4. Suggestions et recommandations
La prise en charge obstétricale des femmes ayant subi une mutilation génitale
féminine (MGF) nécessite une approche adaptée, à la fois clinique,
psychologique et préventive. En effet, les complications survenant lors de
l’accouchement, notamment chez les primipares, exigent des protocoles
spécifiques et un personnel soignant bien formé. Comme le soulignent WHO et
al. (2016), une approche intégrée et centrée sur la patiente est essentielle pour
assurer une gestion efficace et humaine des séquelles liées aux MGF.
 Tout d’abord, il est essentiel de mettre en place des programmes de
formation continue du personnel de santé sur la reconnaissance des
différents types de MGF, la conduite à tenir en salle d’accouchement, et les
techniques de désinfibulation. Une meilleure connaissance des séquelles
anatomiques permettrait aux sage-femmes et aux médecins d’anticiper les
complications et d’ajuster leur prise en charge dès la consultation prénatale.
À ce propos, UNFPA (2018) insiste sur le fait que le renforcement des
capacités cliniques est l’un des piliers de la réponse sanitaire aux MGF, en
particulier dans les maternités confrontées à des cas fréquents.
 Ensuite, les structures de santé doivent être dotées de protocoles cliniques
standardisés, permettant de guider les professionnels dans la gestion des cas
d’accouchement chez les femmes excisées. Ces protocoles devraient inclure
des recommandations sur la préparation à la désinfibulation, la surveillance
du travail chez les patientes à haut risque, ainsi que la conduite à tenir en cas
de souffrance fœtale ou d’échec du travail. Une revue systématique de Berg
et Denison (2012) confirme que l’absence de lignes directrices formelles
dans de nombreuses maternités compromet la sécurité de l’accouchement
pour les femmes excisées.
 Par ailleurs, il est recommandé de créer des consultations spécialisées en
santé sexuelle et reproductive, destinées aux femmes excisées. Ces espaces
favoriseraient une prise en charge globale intégrant à la fois les dimensions
médicales et psychologiques, et offriraient un suivi individualisé avant,
pendant et après l’accouchement. Une étude de Elmusharaf et al. (2006)
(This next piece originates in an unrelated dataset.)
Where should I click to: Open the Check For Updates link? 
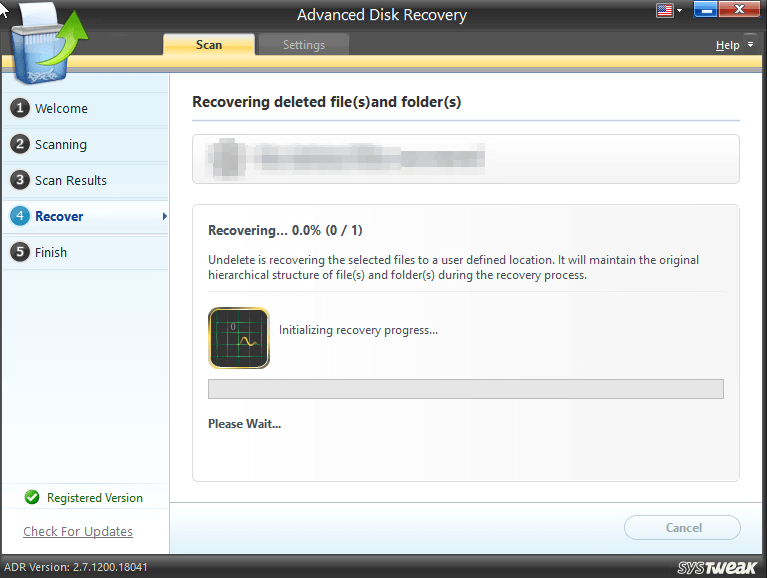[x=78, y=531]
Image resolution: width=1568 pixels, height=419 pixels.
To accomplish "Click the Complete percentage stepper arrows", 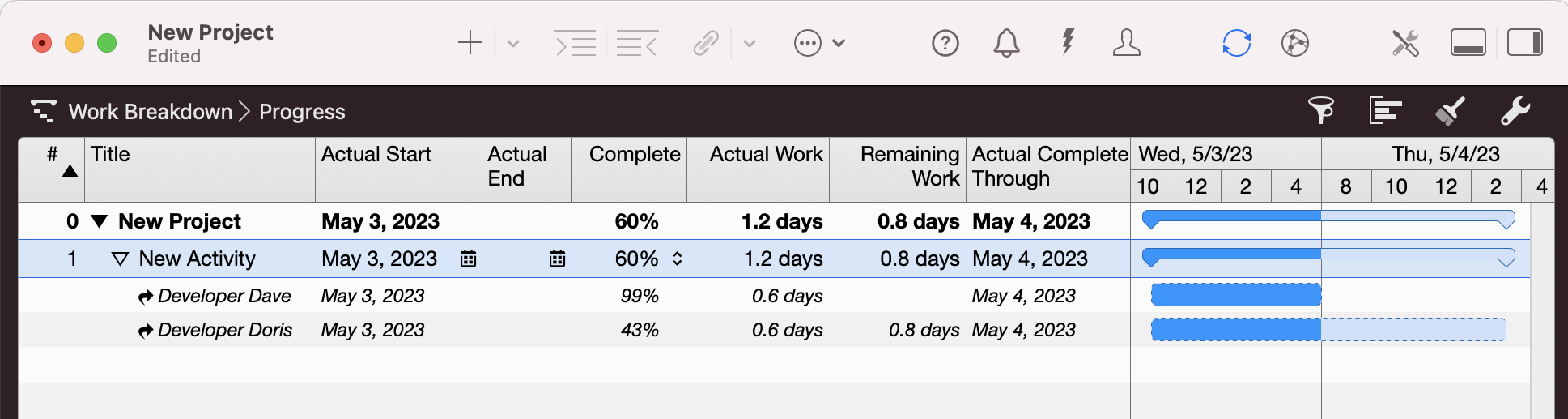I will coord(677,259).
montre que les femmes excisées expriment fréquemment le besoin d’un
encadrement spécifique, qui tienne compte de leur vécu et des douleurs
persistantes liées à l’excision.
 La prise en charge devrait également être accompagnée d’un soutien
psychologique, particulièrement pour les primipares qui vivent
l’accouchement comme un moment angoissant, pouvant raviver le
traumatisme initial de l’excision. Un accompagnement empathique et
bienveillant permettrait de restaurer la confiance des patientes envers le
personnel médical. D’ailleurs, selon Behrendt et Moritz (2005), un nombre
significatif de femmes excisées développent des symptômes de stress post-
traumatique, accentués par des expériences obstétricales mal encadrées.
 Enfin, les actions cliniques doivent être renforcées par des campagnes de
sensibilisation communautaire, afin d’informer les familles sur les dangers
obstétricaux des MGF. Les femmes, les leaders communautaires et les
décideurs doivent être mobilisés pour promouvoir l’abandon progressif de
cette pratique et encourager le recours aux soins prénataux et à
l’accouchement en milieu médical. Il est reconnu que les approches
communautaires participatives, intégrant les acteurs traditionnels, sont les
plus efficaces pour induire un changement durable (Shell-Duncan et
Hernlund, 2000).
En résumé, la prise en charge obstétricale des femmes excisées requiert une
approche multidimensionnelle, qui combine formation des professionnels,
protocoles cliniques clairs, accompagnement psychosocial, et actions de
prévention. C’est à cette condition que les services de santé pourront répondre
efficacement aux besoins spécifiques de cette population vulnérable, tout en
contribuant à la réduction des complications liées aux MGF.